Subject to the Act, the Board may appoint from their number a managing director or a committee of Directors (which may be referred to as an executive committee) and delegate to the managing director or committee any of the powers of the Board, except those which may not be delegated by the Board pursuant to subsection 138(2) of the Act. Unless otherwise determined by the Board, such a committee shall have the power to fix its quorum at not less than a majority of its Members, to elect its chair and to otherwise regulate its procedure.
The Board may from time to time appoint any committee or other advisory body, as it deems necessary or appropriate for such purposes and, subject to the Act, with such powers as the Board shall see fit. Any committee member may be removed by the Board. Unless otherwise determined by the Board, a committee shall have the power to fix its quorum at not less than a majority of its Members, to elect its chair and to otherwise regulate its procedure.
5.13 Conflict of Interest
Every Director and Officer shall disclose to the Federation the nature and extent of any interest that the Director or Officer has in a material contract or material transaction, whether made or proposed, with the Federation, in accordance with the manner and timing provided in section 141 of the Act.

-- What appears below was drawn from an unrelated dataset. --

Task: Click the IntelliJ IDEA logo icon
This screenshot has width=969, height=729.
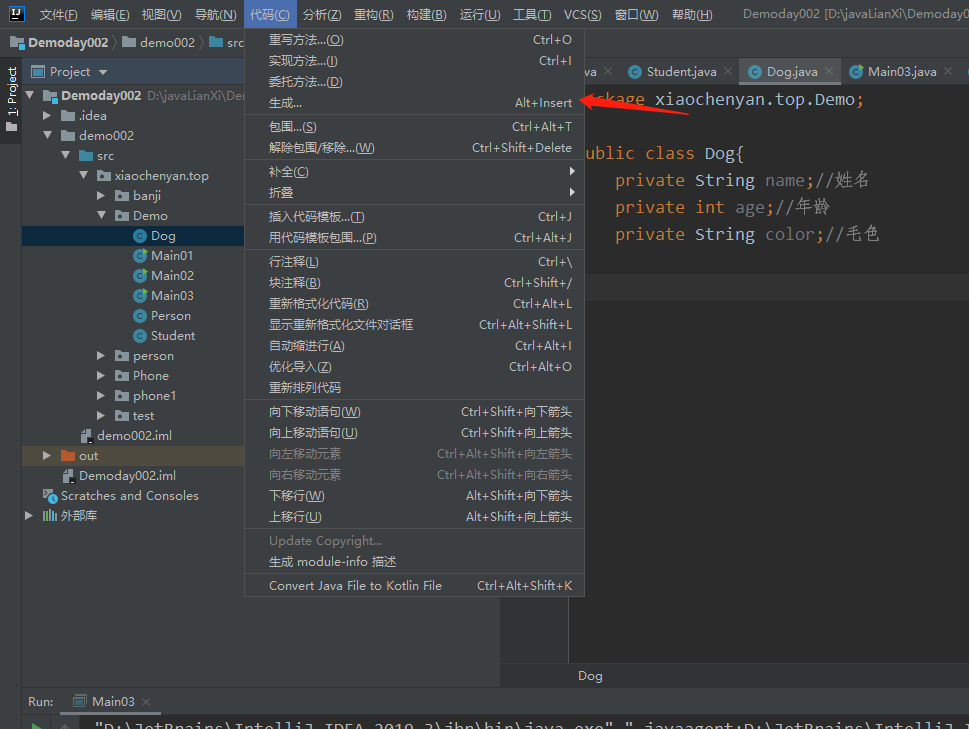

Every Director, Officer, committee member, employee and volunteer, shall respect the confidentiality of matters brought before the Board or before any committee of the Board. Employees and volunteers shall also keep confidential matters that come to their attention as part of their employment or volunteer activities.
The Federation shall provide present or former Directors or Officers with the indemnification described in section 151 of the Act.